I thought my little sister finally married a HVM back in 2014. He may be rich, but he's stingy with everything from money to affection. He lied to her and never told her about a son he'd had whilst in high school. He made a will up before the got married that excluded her from everything and left his estate to his brothers, their wives, and his stepdaughter. He then told my sister to quit her job so that they could have children, and he proceeded to refuse to have sex with her for 4 years. He'd stay up all night playing video games to avoid her. Then she finally divorced her, and he said the 7 years they'd been together was worth $10K even though he's a millionaire. She's now almost 45 years old with no children. He was financially and emotionally abusive to her during the marriage. This is a couple you'd think was amazingly happy, yet they are not. My sister is so beautiful that men follow her everywhere she goes, yet she (and I) always meet @ssholes. The guy before this hit her so hard that he broke her teeth and set her up to be date raped with rohypnol. If there are good men in this world, I do not know where they could possibly be.
The ones who marry supposed HVM in their 20s are often divorced in their 30s.
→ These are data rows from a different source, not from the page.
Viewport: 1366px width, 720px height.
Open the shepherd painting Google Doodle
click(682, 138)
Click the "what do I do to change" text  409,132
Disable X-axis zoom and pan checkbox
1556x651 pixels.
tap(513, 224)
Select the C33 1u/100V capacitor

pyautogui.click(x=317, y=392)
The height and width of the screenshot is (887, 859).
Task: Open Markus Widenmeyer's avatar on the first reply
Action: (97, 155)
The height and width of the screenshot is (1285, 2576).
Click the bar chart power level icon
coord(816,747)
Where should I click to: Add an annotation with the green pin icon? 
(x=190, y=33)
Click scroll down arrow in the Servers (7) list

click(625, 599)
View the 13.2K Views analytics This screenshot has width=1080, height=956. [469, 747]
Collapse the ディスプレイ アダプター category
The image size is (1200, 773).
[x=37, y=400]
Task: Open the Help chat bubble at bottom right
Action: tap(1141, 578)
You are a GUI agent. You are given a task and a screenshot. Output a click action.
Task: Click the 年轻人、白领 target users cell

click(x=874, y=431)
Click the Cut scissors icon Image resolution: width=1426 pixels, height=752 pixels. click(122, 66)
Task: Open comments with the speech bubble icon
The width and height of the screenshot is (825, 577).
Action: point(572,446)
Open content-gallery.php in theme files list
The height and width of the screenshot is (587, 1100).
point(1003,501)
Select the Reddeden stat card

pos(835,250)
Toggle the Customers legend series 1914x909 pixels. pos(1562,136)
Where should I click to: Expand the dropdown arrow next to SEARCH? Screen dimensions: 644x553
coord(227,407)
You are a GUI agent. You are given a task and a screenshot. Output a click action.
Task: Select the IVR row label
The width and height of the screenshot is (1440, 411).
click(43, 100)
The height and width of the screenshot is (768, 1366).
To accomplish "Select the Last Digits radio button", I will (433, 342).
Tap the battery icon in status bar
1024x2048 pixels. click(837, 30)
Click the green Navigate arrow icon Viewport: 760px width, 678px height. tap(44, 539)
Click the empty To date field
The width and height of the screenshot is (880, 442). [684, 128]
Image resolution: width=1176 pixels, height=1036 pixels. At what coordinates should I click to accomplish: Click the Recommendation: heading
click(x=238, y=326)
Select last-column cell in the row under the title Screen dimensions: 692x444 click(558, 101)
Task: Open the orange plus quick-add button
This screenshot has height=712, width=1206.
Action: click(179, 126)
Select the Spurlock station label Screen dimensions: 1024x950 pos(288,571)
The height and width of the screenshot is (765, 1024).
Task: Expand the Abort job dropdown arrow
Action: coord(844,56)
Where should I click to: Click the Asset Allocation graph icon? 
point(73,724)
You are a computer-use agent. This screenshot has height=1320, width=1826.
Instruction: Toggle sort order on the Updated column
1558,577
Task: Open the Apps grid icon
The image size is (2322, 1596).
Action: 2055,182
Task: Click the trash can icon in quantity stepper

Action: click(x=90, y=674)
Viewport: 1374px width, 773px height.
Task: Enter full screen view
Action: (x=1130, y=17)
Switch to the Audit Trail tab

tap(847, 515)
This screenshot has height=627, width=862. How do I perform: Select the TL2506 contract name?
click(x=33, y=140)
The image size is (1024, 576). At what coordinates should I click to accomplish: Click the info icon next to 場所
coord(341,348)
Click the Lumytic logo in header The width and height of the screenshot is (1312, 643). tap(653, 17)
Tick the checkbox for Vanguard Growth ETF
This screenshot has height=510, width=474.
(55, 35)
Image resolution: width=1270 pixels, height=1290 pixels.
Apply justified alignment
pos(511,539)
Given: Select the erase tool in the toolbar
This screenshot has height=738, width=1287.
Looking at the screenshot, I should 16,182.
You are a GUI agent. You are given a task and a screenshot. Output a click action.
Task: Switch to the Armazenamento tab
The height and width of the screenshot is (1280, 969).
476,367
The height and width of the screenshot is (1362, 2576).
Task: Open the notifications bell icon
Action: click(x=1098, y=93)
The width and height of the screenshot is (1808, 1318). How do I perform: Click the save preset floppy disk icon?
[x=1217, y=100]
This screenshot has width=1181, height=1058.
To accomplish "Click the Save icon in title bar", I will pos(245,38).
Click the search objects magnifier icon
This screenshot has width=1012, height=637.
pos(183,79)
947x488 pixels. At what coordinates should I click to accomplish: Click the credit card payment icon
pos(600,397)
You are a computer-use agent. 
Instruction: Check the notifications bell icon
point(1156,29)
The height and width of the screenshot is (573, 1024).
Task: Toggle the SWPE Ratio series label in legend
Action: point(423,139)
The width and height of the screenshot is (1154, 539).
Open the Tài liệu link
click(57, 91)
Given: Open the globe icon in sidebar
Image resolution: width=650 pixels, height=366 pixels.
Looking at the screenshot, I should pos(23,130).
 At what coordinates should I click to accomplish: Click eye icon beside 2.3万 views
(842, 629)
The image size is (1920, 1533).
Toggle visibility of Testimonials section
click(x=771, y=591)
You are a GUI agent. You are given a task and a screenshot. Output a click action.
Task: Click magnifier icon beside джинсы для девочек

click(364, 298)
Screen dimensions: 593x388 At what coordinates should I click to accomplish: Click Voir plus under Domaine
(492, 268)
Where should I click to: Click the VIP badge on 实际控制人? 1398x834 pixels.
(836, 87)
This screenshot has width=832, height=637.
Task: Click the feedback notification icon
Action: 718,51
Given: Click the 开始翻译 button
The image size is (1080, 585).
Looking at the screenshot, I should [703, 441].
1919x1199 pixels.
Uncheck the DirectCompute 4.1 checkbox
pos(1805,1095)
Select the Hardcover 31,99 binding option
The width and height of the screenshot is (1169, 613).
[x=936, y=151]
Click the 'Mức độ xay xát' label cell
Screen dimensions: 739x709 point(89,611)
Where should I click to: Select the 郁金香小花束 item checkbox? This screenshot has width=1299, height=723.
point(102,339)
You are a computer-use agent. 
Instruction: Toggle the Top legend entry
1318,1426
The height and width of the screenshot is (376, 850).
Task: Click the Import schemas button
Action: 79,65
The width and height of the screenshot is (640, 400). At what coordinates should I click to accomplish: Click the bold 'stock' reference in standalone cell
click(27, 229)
Usually the men seem high value until the kids come along at which point the scrotety emerges.
Setting aside all the excellent points that other ladies made about smoke and mirrors making these other men seem HV… Comparing yourself to other women is not HV. It suggests low self-esteem and a poor sense of self. My advice is to cultivate your own passions, hobbies, goals, and successes. Do not focus on other people’s relationships when they are unknowable from the outside. And when a man comes into your life, vet him nonstop and remove him from your life the moment he shows a hint of being LV. In this way, you continue to level up to be a strong, confident HVW with the best position from which to attract and vet suitors ❤️
We have a terrible culture there is no doubt about it. Something like 98 percent of men watch porn? What kind of respect is a man going to have for women when he watches them dehumanized and degraded for Pleasure. there are men out there who are not that way, I’m older than you and the one thing I think I would say is this. Getting ‘stuck’ with the LVM is a serious issue because any time with a LVM has you off the market and occupied. So make sure you STAY single so when that HVM comes along you aren’t taken. I spent so much time in my 20s off the market with men that were not right for me. I’m sure if I’d been single I would’ve run into a good one By now. Also, unfortunately I think bars and online dating are absolute no’s. So much preying on women happens there. It’s normal to Desire love and a relationship, its not fair women are stuck with porn sick pieces of trash so often, but porn sick pieces of trash cannot occupy any amount of time from you, it exasturbates the problem by blocking you from finding someone you can build with.
Everyone in my circle is also getting married, but they talk about their relationships and they are super mediocre.
Seconding what other posters have said about you not really knowing what the relationship is like from the outside. Additionally, these sayings would be helpful to keep in mind:
"All that glitters is not gold."
and
"That which enchants, also deceives."